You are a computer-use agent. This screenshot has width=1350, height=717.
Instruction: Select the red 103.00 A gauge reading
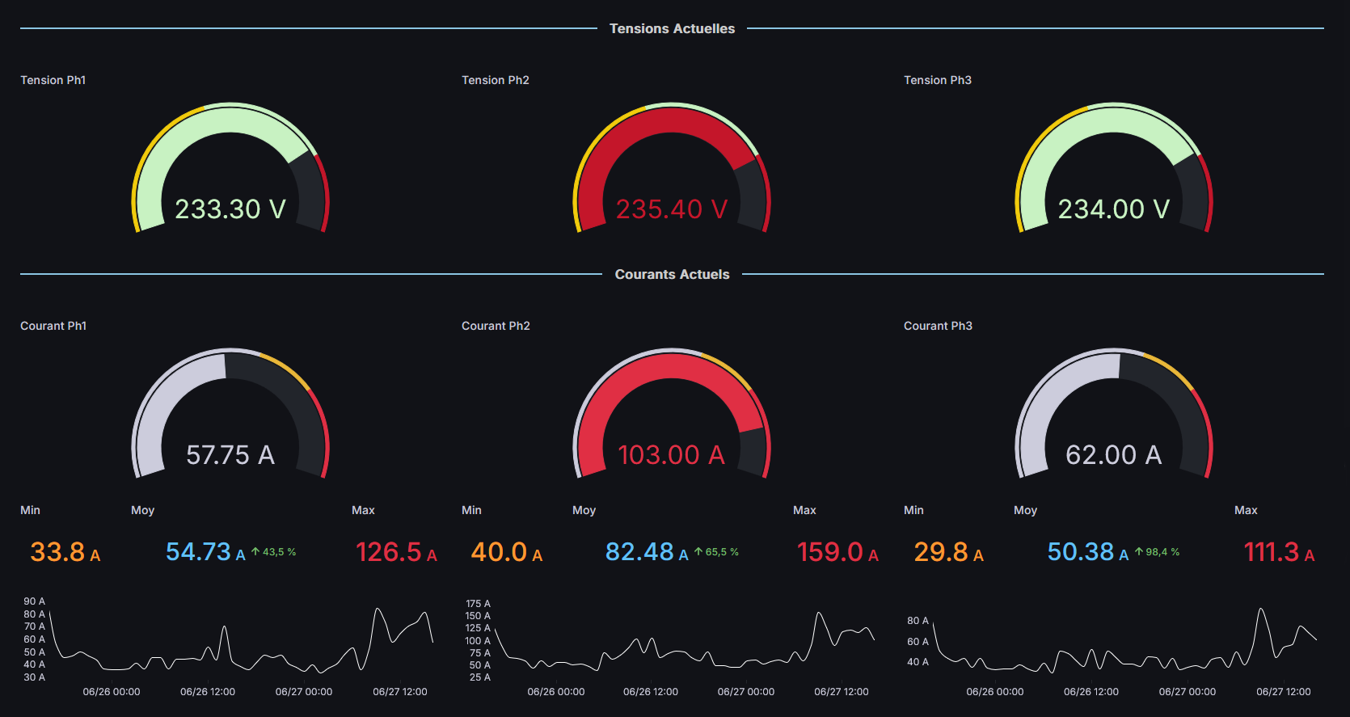pyautogui.click(x=672, y=455)
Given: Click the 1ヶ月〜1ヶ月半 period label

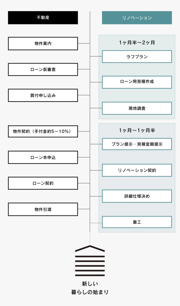Looking at the screenshot, I should [x=137, y=130].
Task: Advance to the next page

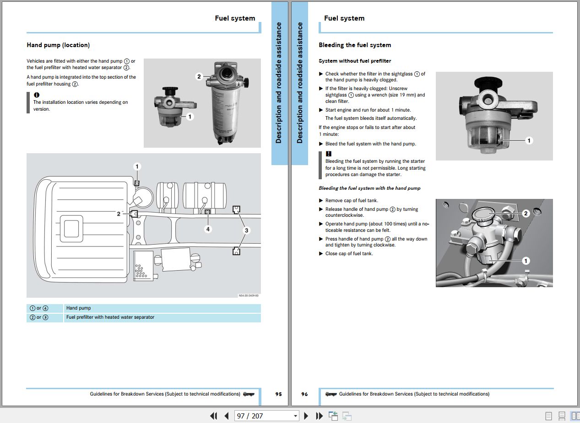Action: [x=306, y=416]
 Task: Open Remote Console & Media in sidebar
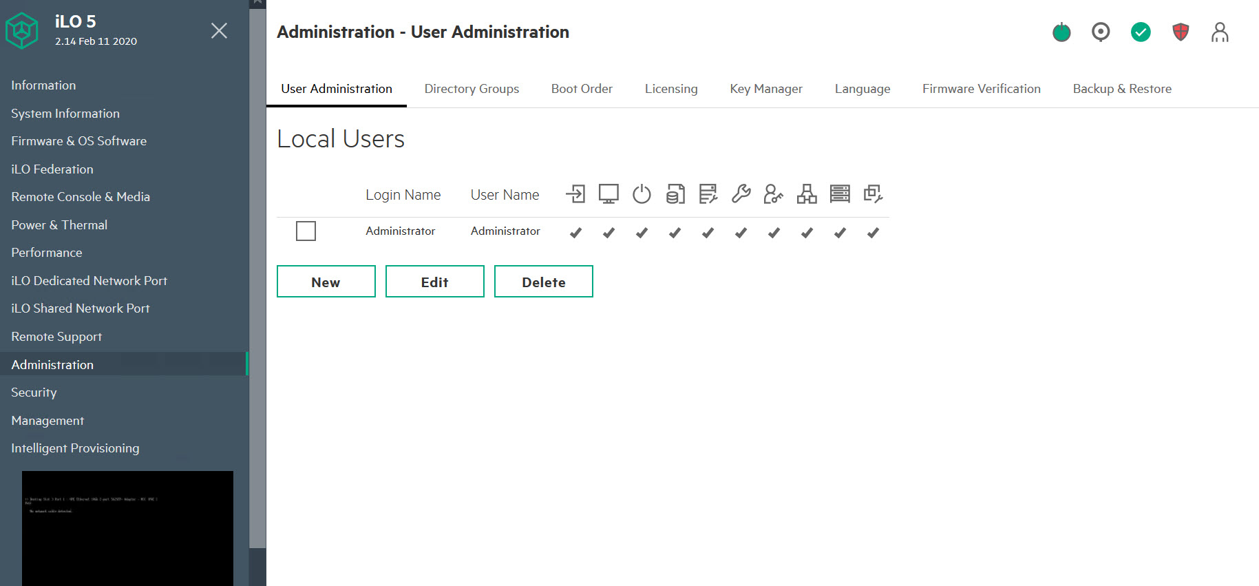pos(81,197)
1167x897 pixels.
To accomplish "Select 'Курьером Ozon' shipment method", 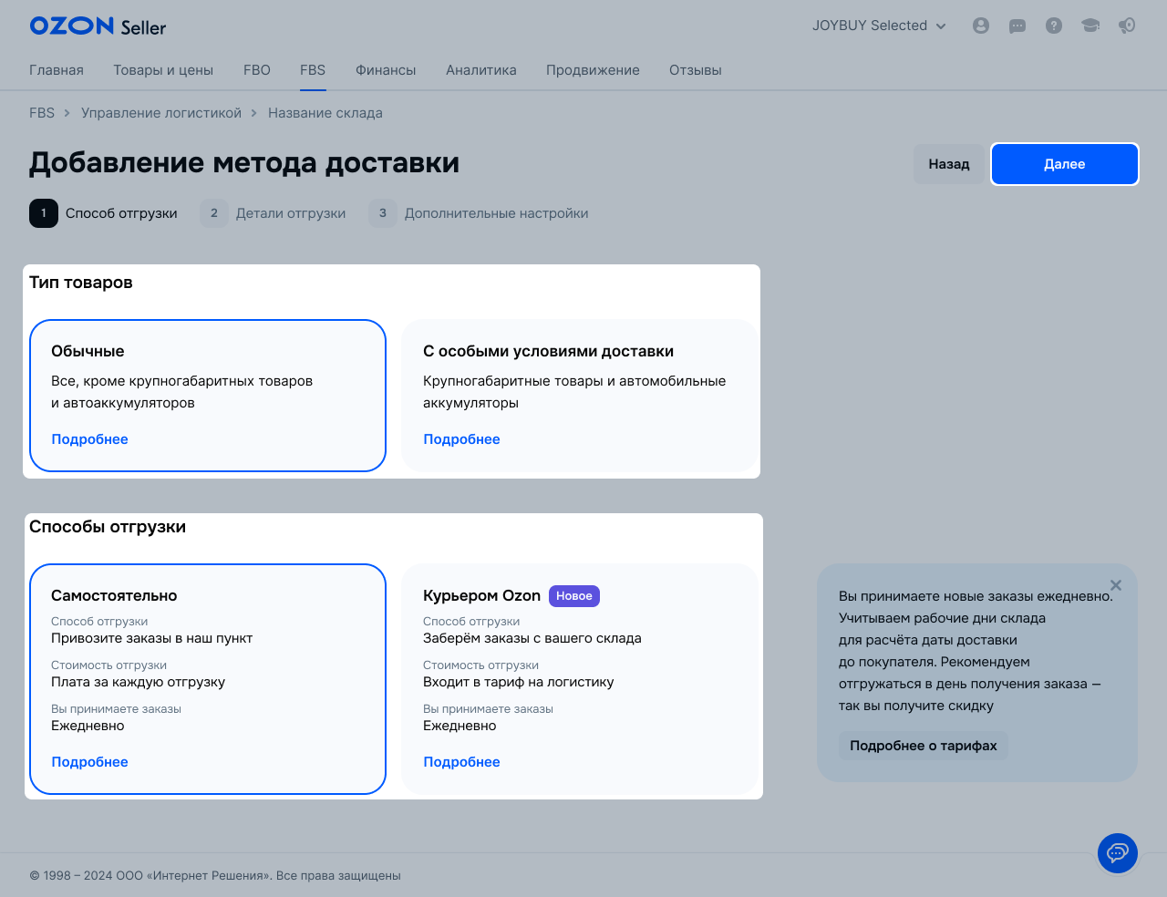I will click(x=580, y=678).
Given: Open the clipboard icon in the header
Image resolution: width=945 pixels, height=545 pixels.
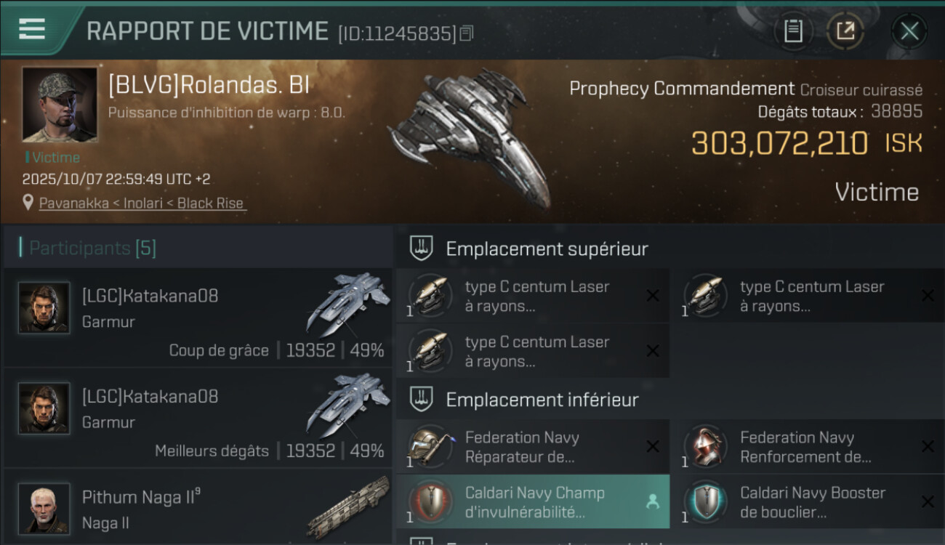Looking at the screenshot, I should (793, 31).
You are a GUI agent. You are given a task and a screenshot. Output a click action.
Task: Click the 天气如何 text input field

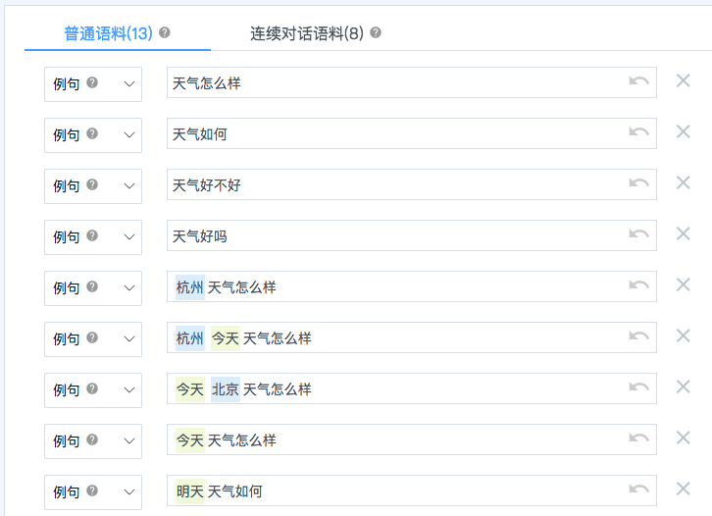392,133
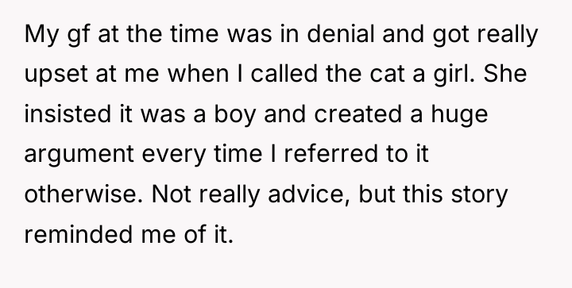Image resolution: width=572 pixels, height=288 pixels.
Task: Click the word "My" starting the paragraph
Action: point(41,36)
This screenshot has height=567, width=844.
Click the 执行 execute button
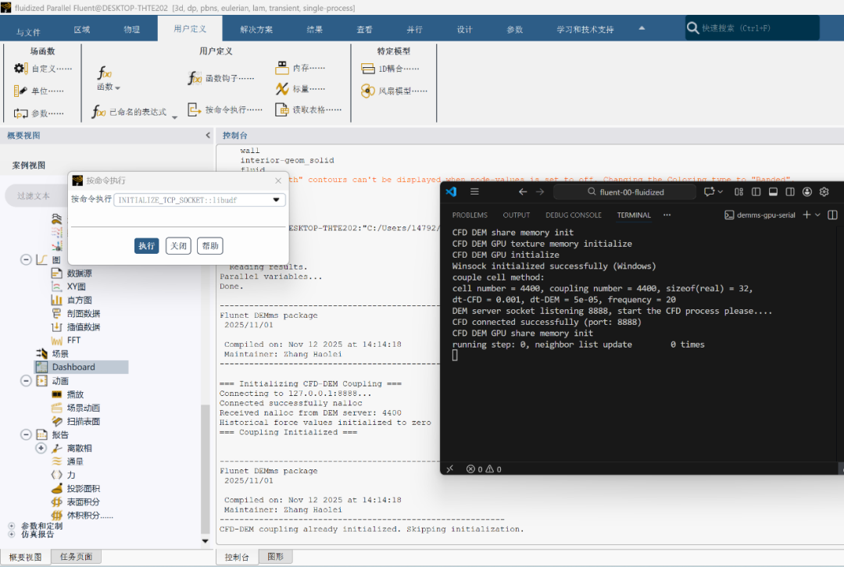pyautogui.click(x=147, y=246)
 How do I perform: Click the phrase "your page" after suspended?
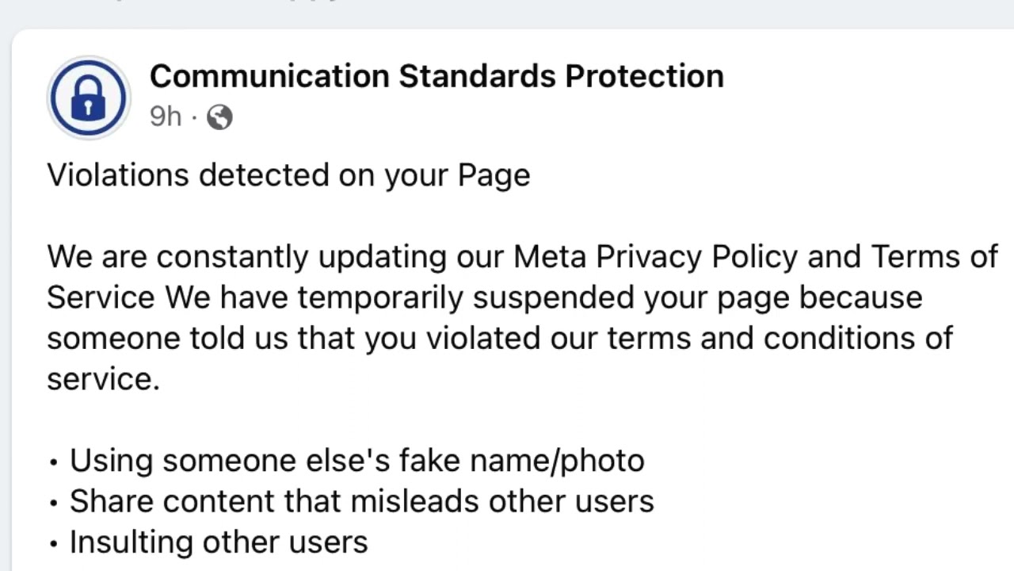(716, 297)
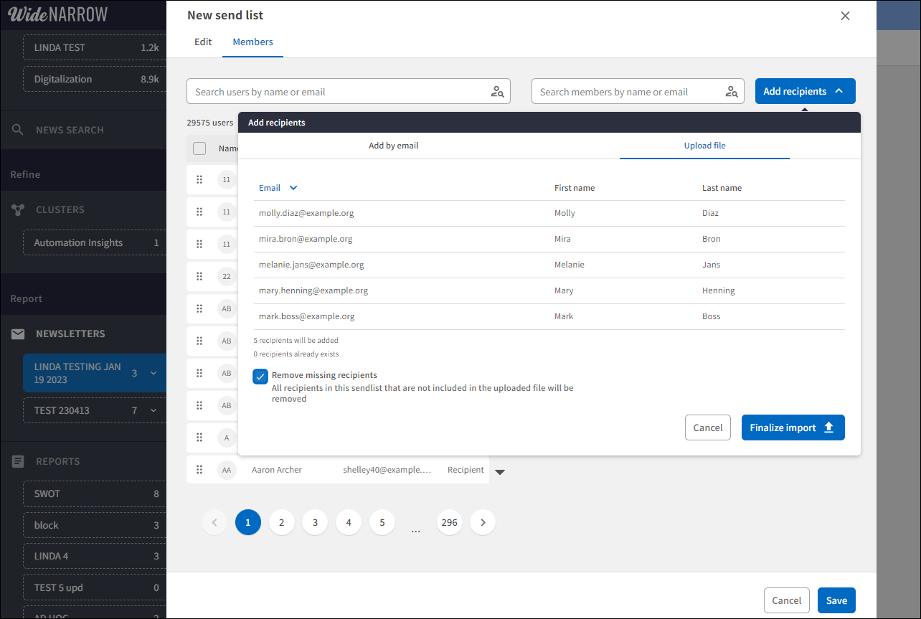
Task: Select the checkbox in the Name column header
Action: tap(199, 148)
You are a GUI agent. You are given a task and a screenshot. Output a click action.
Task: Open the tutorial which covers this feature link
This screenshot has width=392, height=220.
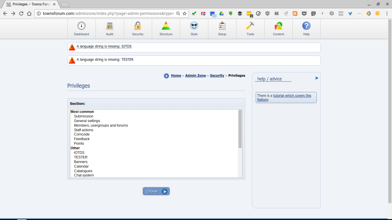[x=292, y=96]
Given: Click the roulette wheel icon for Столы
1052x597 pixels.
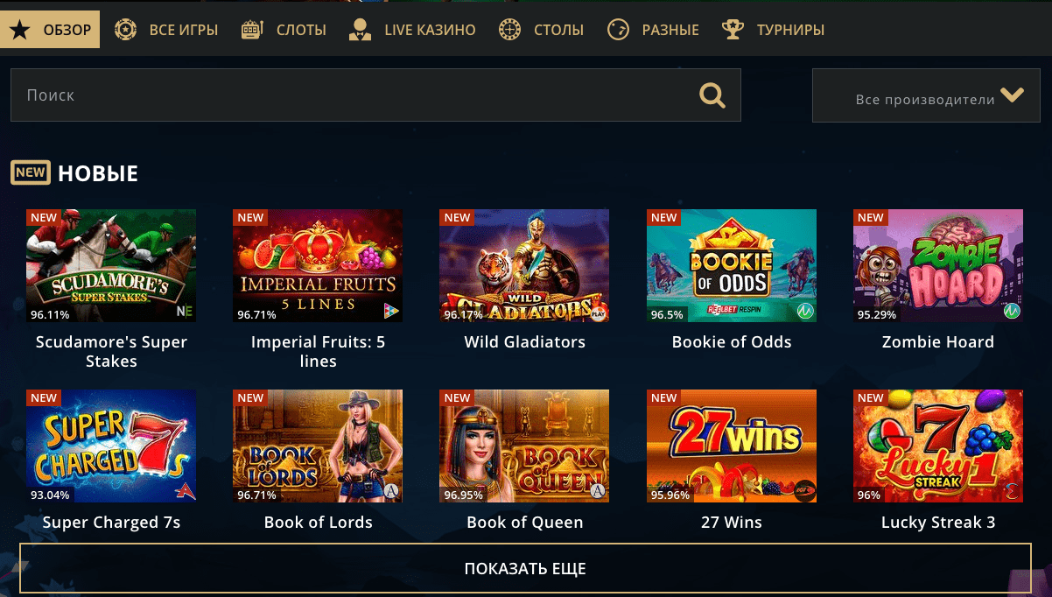Looking at the screenshot, I should pos(509,30).
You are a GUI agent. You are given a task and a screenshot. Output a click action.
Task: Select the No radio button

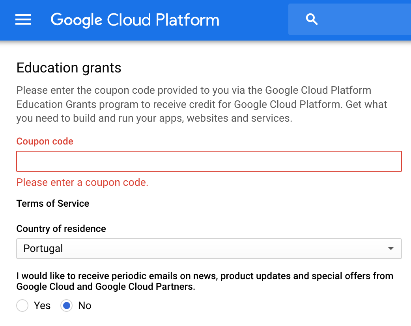[67, 306]
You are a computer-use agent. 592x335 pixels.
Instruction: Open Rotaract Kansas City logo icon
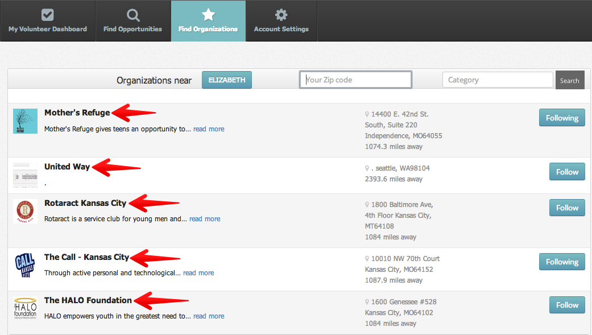click(x=25, y=211)
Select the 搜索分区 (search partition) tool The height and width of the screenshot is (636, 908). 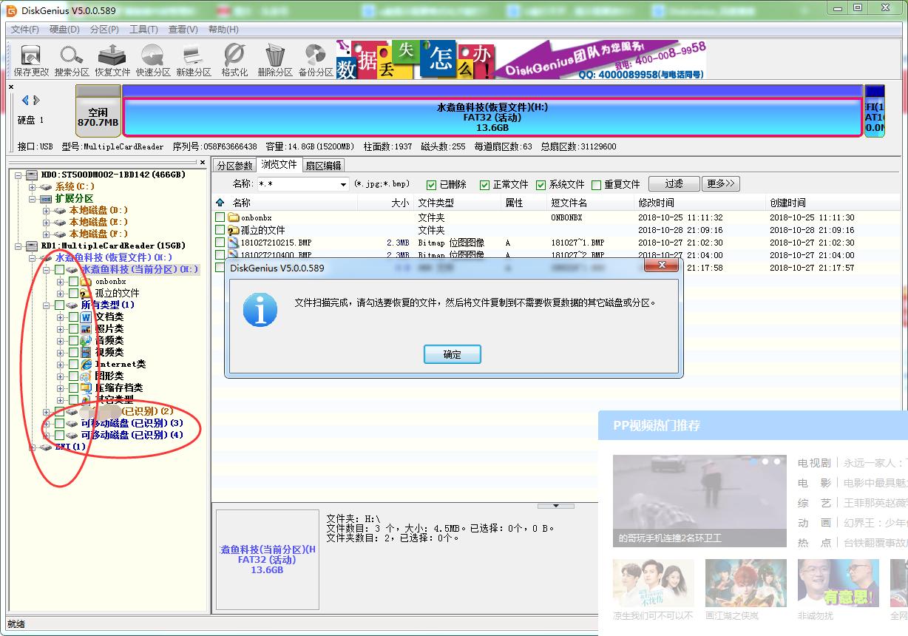tap(71, 59)
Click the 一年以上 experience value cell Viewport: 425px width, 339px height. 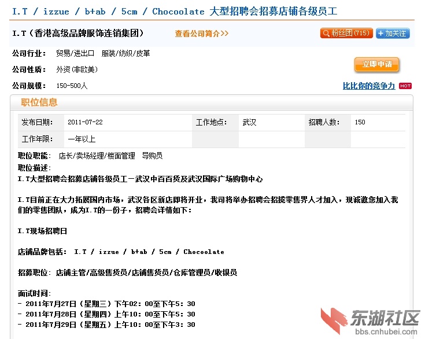pyautogui.click(x=82, y=139)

## WHAT NEEDS TO BE DONE
The string "computer" may appear in the entries. Say how many lines contain it, as a bare number.

## EXERCISE RESULT
2